# Consigne:
Recopiez mot pour mot tout le passage de l'article sur le Yémen qui va de « Selon l’ONU, 10 » jusqu'à « lieux de culte. » inclus.

--- Texte source ---

Analyse
La France complice d’un crime de masse
au Yémen
Bruno Guigue
Dimanche 26 novembre 2017
Dans l’indifférence générale, le pays le
plus pauvre du monde arabe subit
l’horreur d’une agression étrangère
meurtrière. Bombardée nuit et jour, la
population est affamée par le blocus. Le
Yémen compte 27 millions d’habitants.
Selon l’ONU, 10 millions d’entre eux
nécessitent une aide humanitaire
d’urgence, 7 millions sont menacés par
la famine et un million sont la proie
d’une épidémie de choléra. La pénurie de
carburant paralyse les transports, le
fonctionnement des réseaux d’eau
potable, d’électricité,
d’assainissement.
L’aviation
saoudienne n’épargne ni les écoles, ni
les hôpitaux, ni les lieux de culte.
Répandant la terreur, elle cherche à
faire plier le peuple yéménite. Ce n’est
pas une guerre contre des combattants,
mais une entreprise de démoralisation de
la population, de destruction totale,
d’arasement des infrastructures.
L’action combinée des frappes aériennes
et du blocus (aérien et maritime) vise à
mettre à genoux une population tout
entière. Riyad prétend défendre le
gouvernement légitime. Mais alors,
pourquoi imposer le blocus à l’ensemble
du pays ?
Depuis mars 2015,
la coalition dirigée par les wahhabites
massacre des civils en prétendant
combattre une rébellion coupable de
s’être alliée avec l’ex-président Ali
Abdallah Saleh contre son successeur
pro-saoudien Abd Rabbo Mansour Hadi.
Cette intervention a fait plus de 10 000
victimes, mais elle n’a pas fait bouger
les lignes de force. L’offensive
terrestre a échoué, la résistance
yéménite est farouche, et un missile a
frôlé la capitale saoudienne le 9
novembre. Des centaines de milliers
d’enfants souffrent de malnutrition dans
un pays dévasté par les bombes et affamé
par le blocus, mais cette guerre est
sans issue.
La propagande
saoudienne la justifie, pourtant, en
invoquant la légalité internationale. Le
mouvement “Ansarullah” a investi la
capitale du pays en septembre 2014 et
poussé le président Mansour Hadi à la
démission en janvier 2015. Ce succès
inattendu a pris de court les Saoudiens
et leurs parrains occidentaux. Décidés à
intervenir, ils ont obtenu du conseil de
sécurité de l’ONU le vote de la
résolution 2216 du 14 avril 2015
condamnant la prise du pouvoir par les
Houthis et réaffirmant la légitimité du
président Hadi.

--- Données fournies ---

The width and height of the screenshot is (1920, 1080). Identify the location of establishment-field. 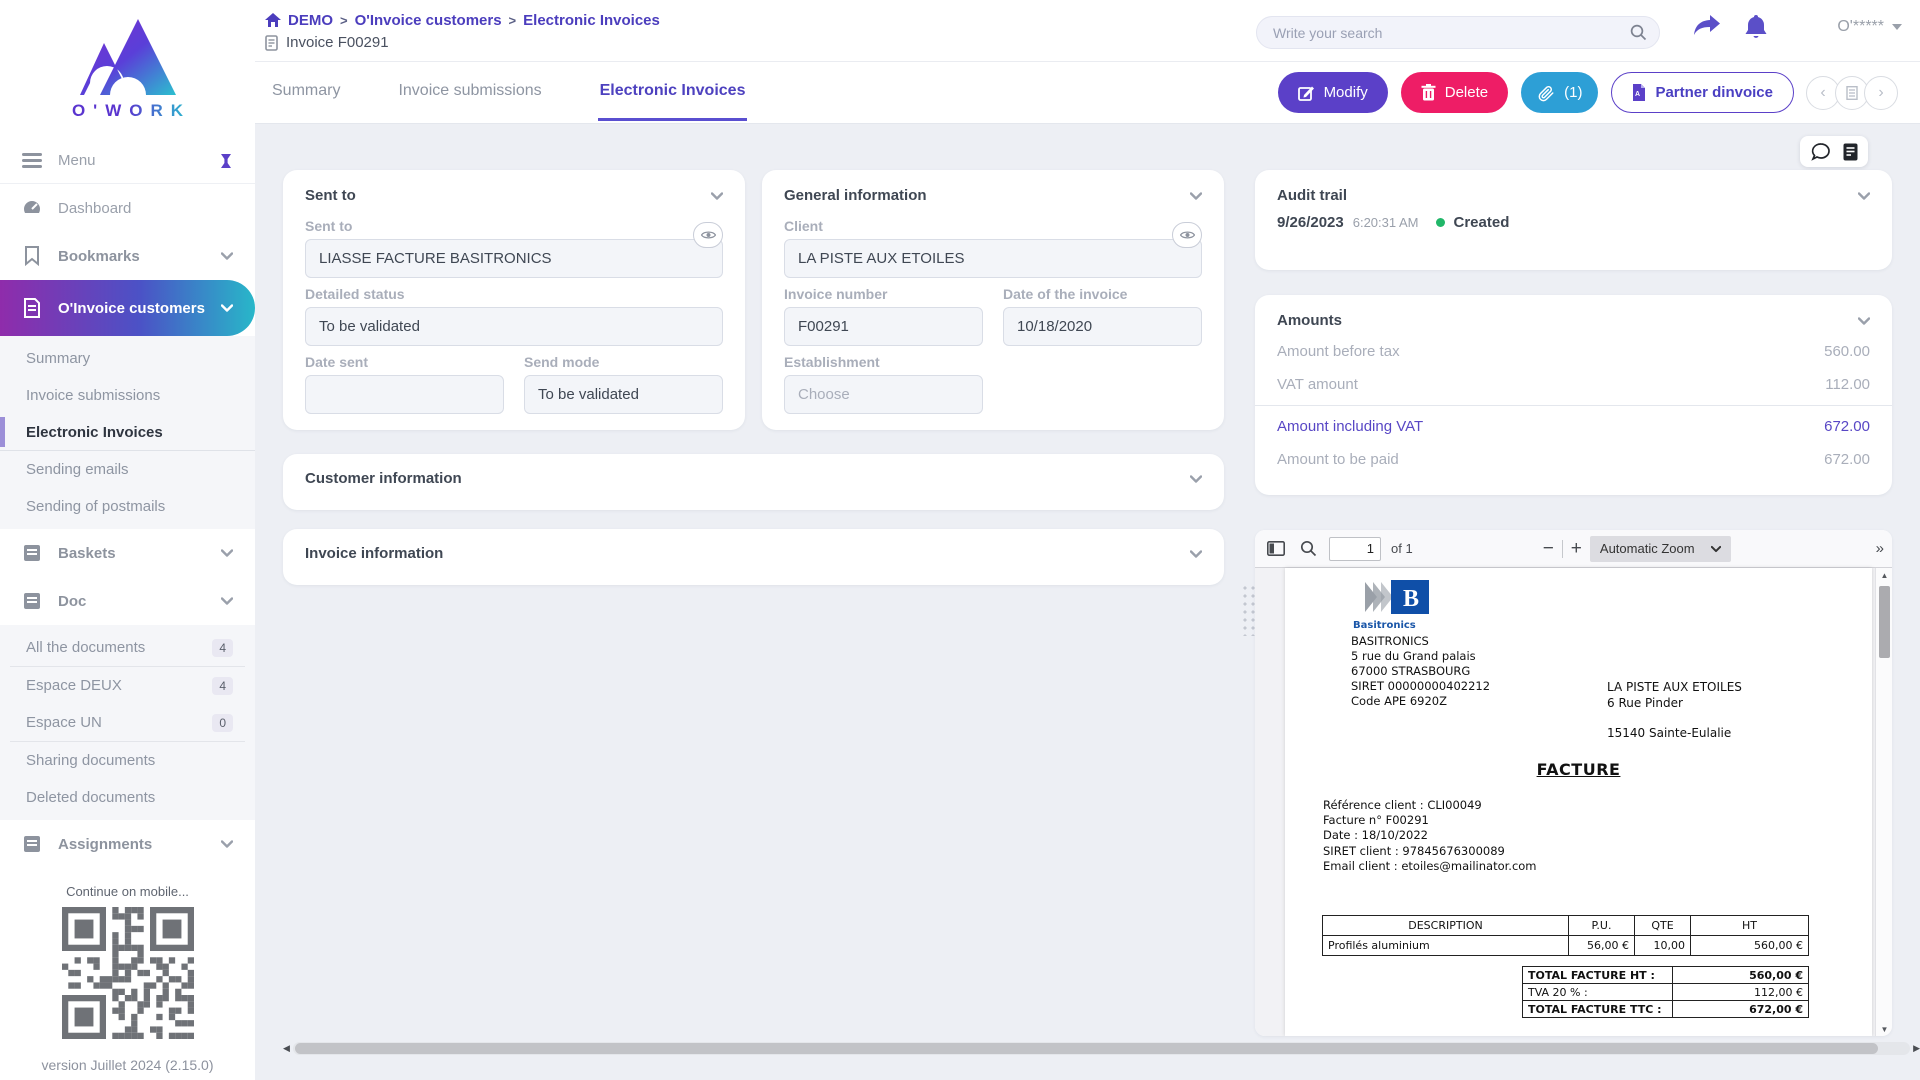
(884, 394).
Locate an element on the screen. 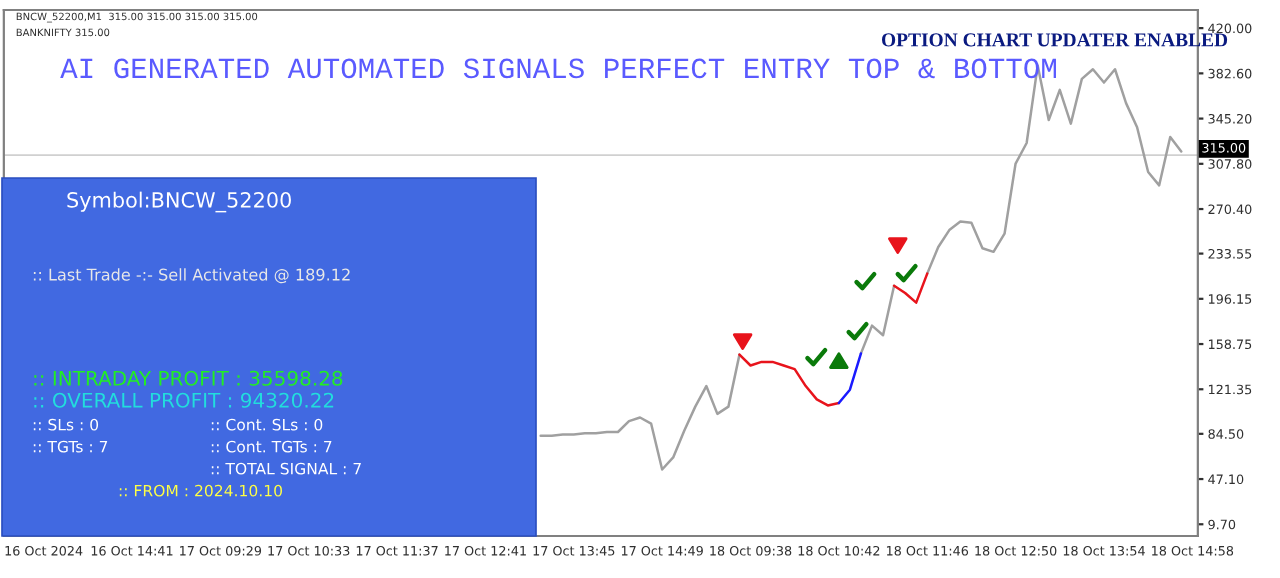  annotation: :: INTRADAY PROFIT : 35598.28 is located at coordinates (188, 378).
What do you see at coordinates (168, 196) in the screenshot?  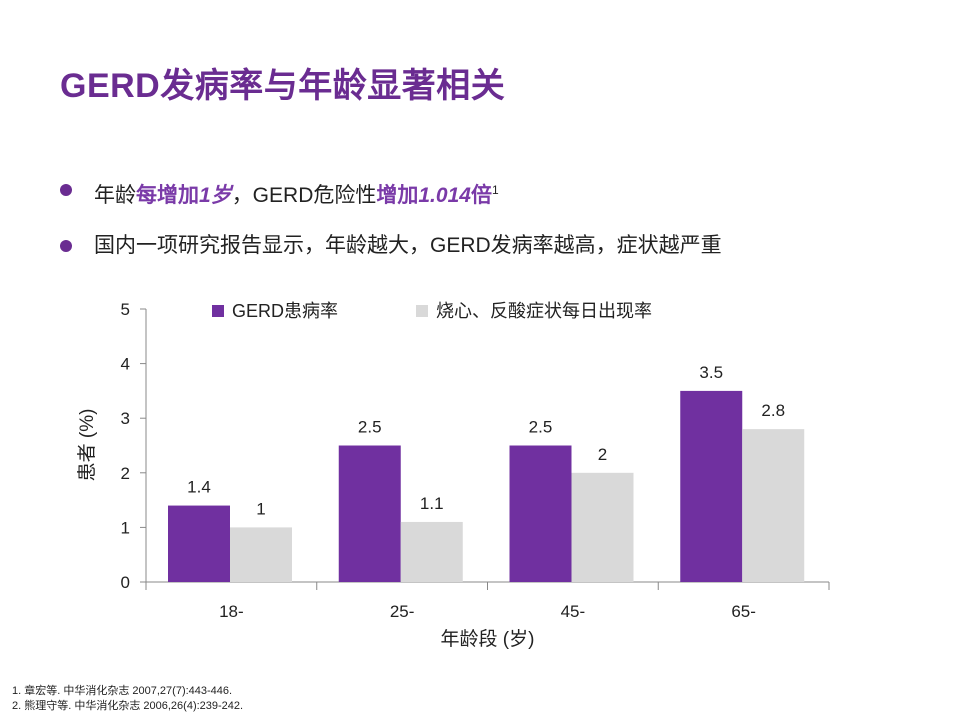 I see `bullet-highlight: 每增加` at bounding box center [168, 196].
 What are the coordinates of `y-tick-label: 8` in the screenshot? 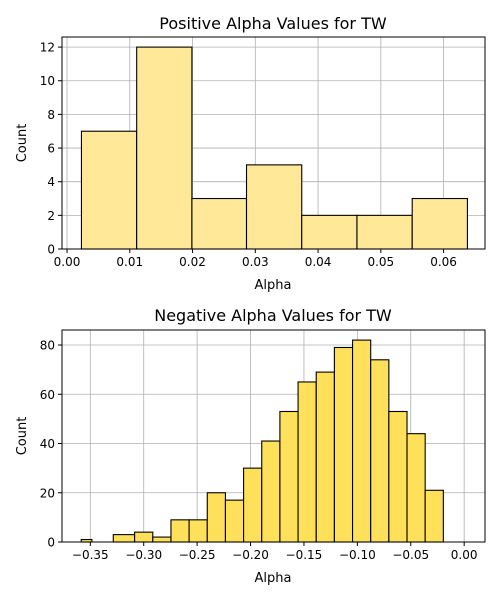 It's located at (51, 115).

---

# Réponse attendue:
Selon l’ONU, 10 millions d’entre eux
nécessitent une aide humanitaire
d’urgence, 7 millions sont menacés par
la famine et un million sont la proie
d’une épidémie de choléra. La pénurie de
carburant paralyse les transports, le
fonctionnement des réseaux d’eau
potable, d’électricité,
d’assainissement.
L’aviation
saoudienne n’épargne ni les écoles, ni
les hôpitaux, ni les lieux de culte.